Товарищи офицеры, сверхсрочнослужащие, старшины, сержанты, солдаты! Наш батальон, согласно приказу министра обороны переходит на усиленный вариант службы. Будет увеличена численность несущих службу на вокзалах г. Ташкента и прилегающих населенных пунктов, таких как Чирчик, Сары-Агач, Келес и других. Наряду с этим личный состав продолжит плановые занятия по защите от оружия массового поражения, политической и строевой подготовке. Первая рота, согласно расписанию, отправляется на стрельбище. Батальон! Смирно! Первая рота прямо! Остальные напра-во! Шагом! Марш! Капитан Елисеев!
– Я, товарищ майор!
– Ведите роту на стрельбище!
– Есть! – последовал четкий ответ, а затем команда: – Первая рота! Ротную – запевай!
И грянули солдатские голоса.
Были мы вчера сугубо штатскими
Провожали девушек домо-о-ой!
А сегодня с песнями солдатскими
Да мимо них идем по мостовой
Не глядим! Раз-два! Раз-два!
Старшина-сверхсрочник Нестеренко вальяжно расхаживал у входа в здание самарского аэропорта, посматривая по сторонам и прислушиваясь к разговорам пассажиров. Неподалеку супружеская чета оживленно обсуждала предстоящую поездку в Москву. Муж настаивал весь отпуск провести в столице и вернуться назад накануне выхода на работу. Жена не соглашалась и предлагала посетить еще раз достопримечательности Самарканда: площадь Регистан, мавзолей Гур-Эмир, мечеть Биби-Ханым и вообще все, что ей так мило и знакомо. Муж вяло возражал, утверждая, что после дальнего перелета лучше отдохнуть дома, в Джизаке. «Они оттуда, где были ограблены два предприятия. Почерк преступлений принадлежит находящемуся в розыске «медвежатнику» Соловьеву» – подумал Нестеренко. В который раз он восстанавливал в памяти образ матёрого уголовника, его движения, походку, горделивую посадку головы, низкий, с хрипотцей, голос. Но где же, где же он? Да вот он! Старшина Нестеренко увидел входящего в здание аэропорта Соловьева. Тот был неузнаваем. Но только не для Нестеренко!

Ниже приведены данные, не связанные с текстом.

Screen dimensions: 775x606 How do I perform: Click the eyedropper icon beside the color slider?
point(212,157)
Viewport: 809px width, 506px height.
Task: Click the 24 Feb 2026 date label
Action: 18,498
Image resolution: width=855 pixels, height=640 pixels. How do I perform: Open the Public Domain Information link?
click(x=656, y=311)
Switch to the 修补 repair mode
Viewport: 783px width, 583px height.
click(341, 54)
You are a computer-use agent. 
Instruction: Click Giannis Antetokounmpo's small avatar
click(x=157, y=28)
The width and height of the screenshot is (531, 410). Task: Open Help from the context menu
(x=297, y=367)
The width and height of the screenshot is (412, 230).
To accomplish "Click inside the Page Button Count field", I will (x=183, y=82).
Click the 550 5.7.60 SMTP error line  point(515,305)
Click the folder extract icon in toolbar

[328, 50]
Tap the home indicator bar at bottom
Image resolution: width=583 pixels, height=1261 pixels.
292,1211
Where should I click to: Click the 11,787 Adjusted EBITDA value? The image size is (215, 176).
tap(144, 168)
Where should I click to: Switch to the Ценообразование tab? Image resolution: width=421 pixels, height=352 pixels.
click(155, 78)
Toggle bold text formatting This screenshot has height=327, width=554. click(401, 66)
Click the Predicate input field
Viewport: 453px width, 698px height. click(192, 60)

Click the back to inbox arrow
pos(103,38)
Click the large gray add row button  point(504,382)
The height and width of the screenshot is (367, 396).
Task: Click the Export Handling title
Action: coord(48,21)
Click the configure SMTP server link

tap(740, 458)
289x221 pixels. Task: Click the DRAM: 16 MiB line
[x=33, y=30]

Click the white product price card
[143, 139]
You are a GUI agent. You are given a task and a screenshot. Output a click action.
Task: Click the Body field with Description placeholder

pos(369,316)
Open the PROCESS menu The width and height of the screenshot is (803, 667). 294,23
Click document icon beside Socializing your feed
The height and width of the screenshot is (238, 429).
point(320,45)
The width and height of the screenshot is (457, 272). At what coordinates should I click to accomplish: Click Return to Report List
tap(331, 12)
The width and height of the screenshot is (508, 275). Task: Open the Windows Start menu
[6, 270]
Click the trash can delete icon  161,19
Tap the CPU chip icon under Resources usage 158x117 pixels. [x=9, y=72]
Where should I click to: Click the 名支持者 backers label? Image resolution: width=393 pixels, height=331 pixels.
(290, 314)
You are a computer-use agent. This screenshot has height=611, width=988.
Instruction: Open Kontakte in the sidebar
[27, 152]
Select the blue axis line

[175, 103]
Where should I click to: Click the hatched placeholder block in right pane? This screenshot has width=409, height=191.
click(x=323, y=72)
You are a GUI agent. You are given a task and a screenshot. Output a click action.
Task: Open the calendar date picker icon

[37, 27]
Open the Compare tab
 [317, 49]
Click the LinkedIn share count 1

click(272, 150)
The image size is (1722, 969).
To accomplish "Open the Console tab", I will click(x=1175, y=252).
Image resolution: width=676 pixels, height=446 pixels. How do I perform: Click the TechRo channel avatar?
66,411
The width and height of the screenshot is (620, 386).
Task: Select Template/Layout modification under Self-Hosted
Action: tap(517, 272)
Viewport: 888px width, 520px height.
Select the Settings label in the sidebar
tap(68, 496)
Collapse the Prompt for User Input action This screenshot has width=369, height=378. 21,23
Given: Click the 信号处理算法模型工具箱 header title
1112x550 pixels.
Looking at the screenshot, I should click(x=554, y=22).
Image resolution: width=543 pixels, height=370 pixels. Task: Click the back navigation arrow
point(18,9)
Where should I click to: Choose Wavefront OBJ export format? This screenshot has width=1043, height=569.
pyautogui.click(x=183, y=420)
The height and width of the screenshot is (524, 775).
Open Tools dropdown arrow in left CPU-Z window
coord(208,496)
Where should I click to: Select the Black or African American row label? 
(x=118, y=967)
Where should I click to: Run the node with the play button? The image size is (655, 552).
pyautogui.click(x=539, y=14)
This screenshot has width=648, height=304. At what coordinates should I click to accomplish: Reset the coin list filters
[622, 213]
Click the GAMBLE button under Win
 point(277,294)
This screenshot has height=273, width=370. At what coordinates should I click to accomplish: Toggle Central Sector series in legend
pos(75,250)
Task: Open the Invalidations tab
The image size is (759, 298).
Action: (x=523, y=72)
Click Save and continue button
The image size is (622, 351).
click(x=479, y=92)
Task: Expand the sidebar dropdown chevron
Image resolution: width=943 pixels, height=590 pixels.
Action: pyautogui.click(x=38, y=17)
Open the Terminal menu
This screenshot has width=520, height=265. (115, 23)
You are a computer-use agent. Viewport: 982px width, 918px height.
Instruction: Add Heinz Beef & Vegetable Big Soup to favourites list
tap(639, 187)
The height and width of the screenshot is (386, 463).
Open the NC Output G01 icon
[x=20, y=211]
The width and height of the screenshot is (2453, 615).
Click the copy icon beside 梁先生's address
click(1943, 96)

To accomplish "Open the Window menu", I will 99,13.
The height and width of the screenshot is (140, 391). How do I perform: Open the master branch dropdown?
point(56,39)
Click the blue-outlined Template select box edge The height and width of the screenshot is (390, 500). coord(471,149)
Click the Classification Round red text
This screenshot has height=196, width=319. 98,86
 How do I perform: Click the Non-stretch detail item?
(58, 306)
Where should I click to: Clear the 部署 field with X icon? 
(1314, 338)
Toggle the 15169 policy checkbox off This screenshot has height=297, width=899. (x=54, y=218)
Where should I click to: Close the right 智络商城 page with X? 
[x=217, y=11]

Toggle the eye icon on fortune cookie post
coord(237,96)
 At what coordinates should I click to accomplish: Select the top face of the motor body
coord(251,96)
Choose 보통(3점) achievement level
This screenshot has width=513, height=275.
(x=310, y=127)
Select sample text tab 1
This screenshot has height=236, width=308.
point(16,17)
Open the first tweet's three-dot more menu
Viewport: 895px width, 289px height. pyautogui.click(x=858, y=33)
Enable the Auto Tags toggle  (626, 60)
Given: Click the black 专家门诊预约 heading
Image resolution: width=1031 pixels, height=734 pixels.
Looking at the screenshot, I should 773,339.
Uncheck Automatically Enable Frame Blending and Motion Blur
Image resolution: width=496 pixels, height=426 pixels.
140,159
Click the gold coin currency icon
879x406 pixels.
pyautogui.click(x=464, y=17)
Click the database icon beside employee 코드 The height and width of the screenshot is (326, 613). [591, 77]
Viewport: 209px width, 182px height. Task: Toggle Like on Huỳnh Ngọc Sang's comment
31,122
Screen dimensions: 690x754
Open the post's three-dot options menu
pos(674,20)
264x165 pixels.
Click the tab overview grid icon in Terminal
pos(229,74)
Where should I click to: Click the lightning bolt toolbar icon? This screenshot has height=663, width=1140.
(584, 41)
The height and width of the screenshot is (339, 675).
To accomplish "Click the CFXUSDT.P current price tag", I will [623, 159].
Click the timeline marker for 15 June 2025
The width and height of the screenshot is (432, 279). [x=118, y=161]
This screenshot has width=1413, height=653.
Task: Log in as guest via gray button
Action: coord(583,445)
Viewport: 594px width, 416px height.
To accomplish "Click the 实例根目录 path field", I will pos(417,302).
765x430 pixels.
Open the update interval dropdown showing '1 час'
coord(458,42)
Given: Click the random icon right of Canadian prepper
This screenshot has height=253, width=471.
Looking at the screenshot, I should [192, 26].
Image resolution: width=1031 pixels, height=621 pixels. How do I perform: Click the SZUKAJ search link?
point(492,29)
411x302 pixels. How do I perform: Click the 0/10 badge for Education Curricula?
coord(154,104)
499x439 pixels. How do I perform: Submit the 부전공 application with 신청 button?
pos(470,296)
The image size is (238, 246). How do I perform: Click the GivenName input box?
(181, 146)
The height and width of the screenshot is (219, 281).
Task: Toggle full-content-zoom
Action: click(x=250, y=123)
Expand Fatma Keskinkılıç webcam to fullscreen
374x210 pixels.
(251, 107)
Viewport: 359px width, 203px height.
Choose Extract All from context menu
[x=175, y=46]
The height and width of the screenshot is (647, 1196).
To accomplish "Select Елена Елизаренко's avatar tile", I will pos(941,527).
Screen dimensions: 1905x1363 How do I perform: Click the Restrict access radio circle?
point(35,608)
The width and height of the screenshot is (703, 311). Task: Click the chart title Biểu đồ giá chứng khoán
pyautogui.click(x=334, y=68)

Что для Нестеренко большие темные очки!
Что для Нестеренко длинная, окладистая борода! Что для него отпущенные длинные космы вместо короткой зековской стрижки наголо. Это он и только он!
Дальше все шло по четко намеченному плану. Преступник был задержан у трапа самолета, вылетающего по маршруту Самарканд – Москва.